### [Stored data]
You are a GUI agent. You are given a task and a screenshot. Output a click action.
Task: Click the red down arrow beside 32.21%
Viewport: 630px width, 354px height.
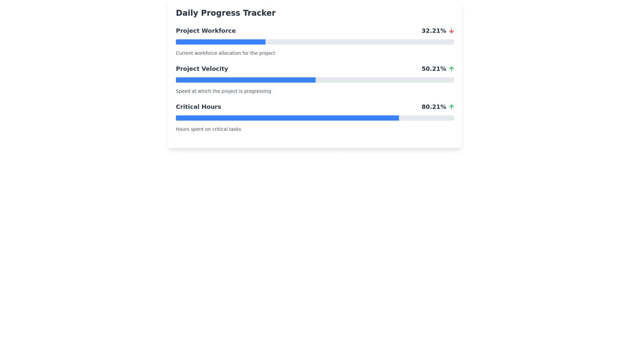[x=451, y=31]
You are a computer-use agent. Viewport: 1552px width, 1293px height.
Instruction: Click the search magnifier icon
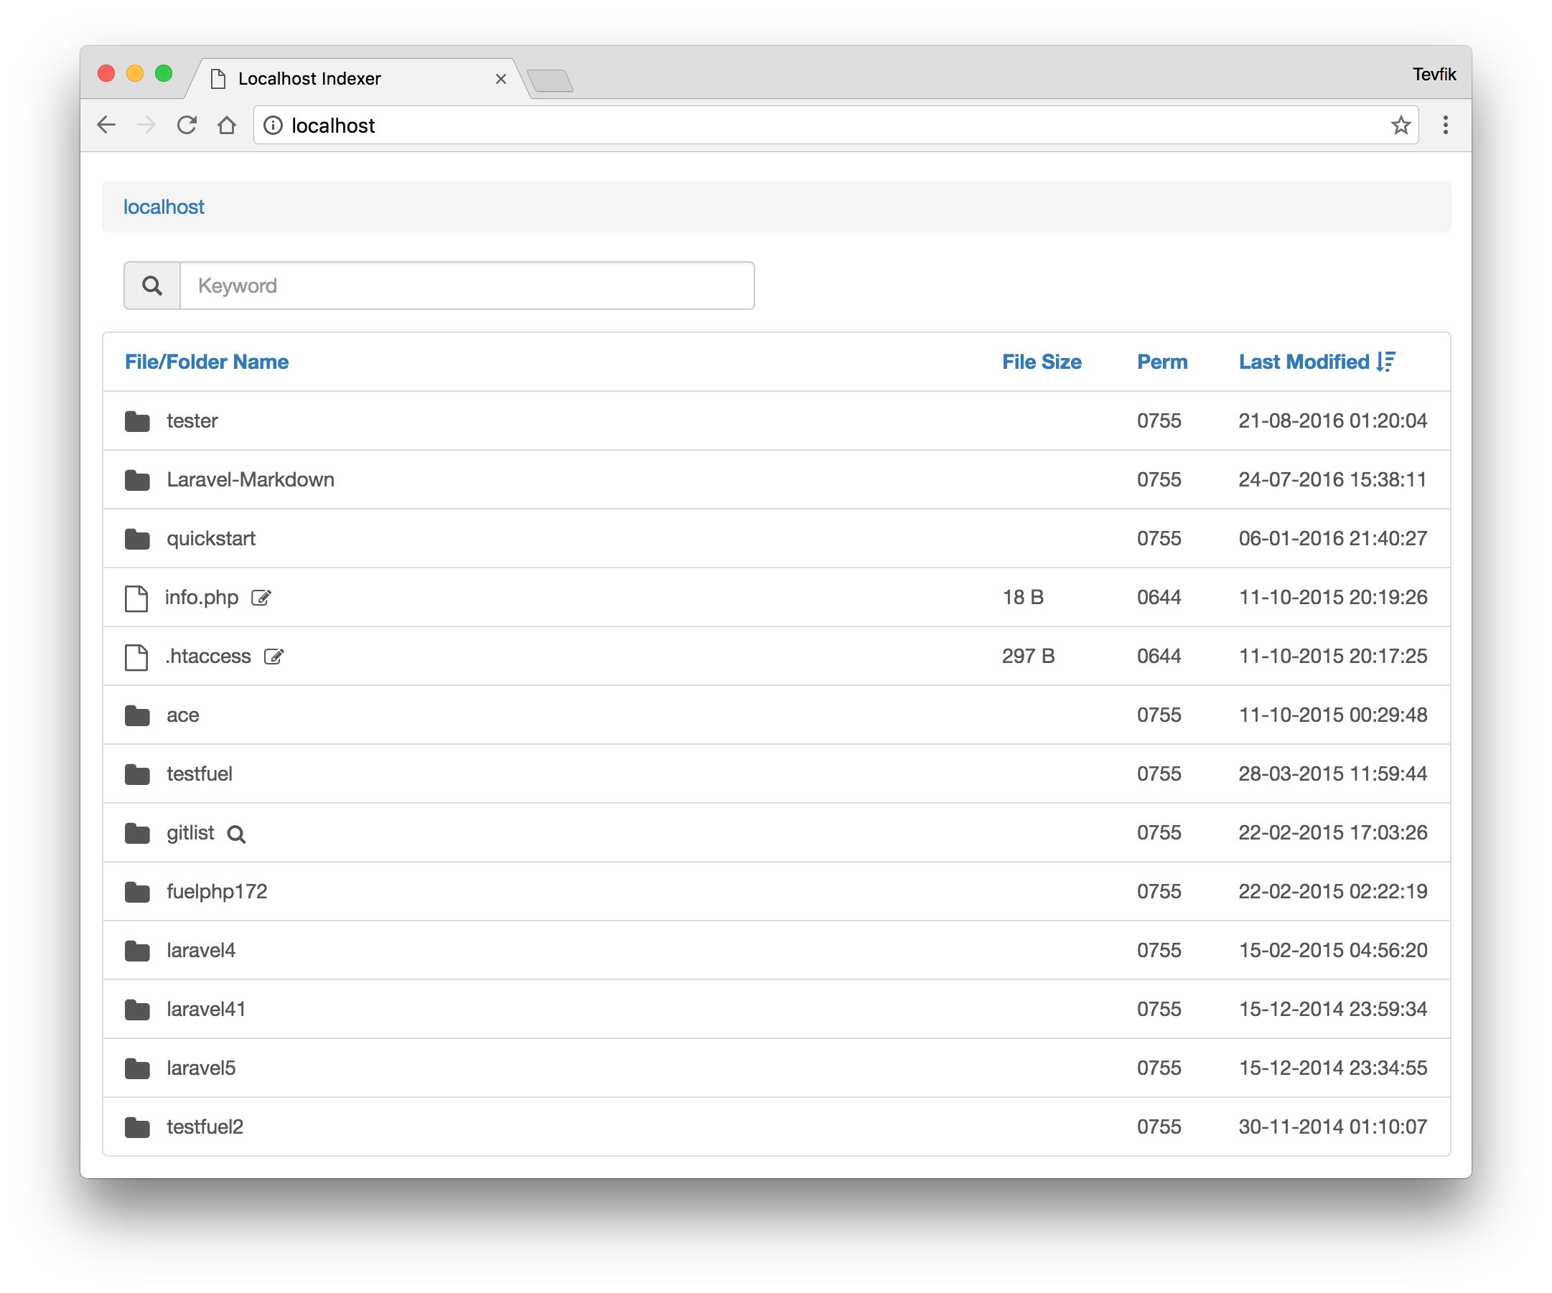point(151,285)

### [What this task involves]
Look through the records for the string "agent". Copy every line that has it.

### [Result below]
You are a GUI agent. You are given a task and a screenshot. Output a click action.
You are a computer-use agent. Viewport: 1552px width, 1293px height.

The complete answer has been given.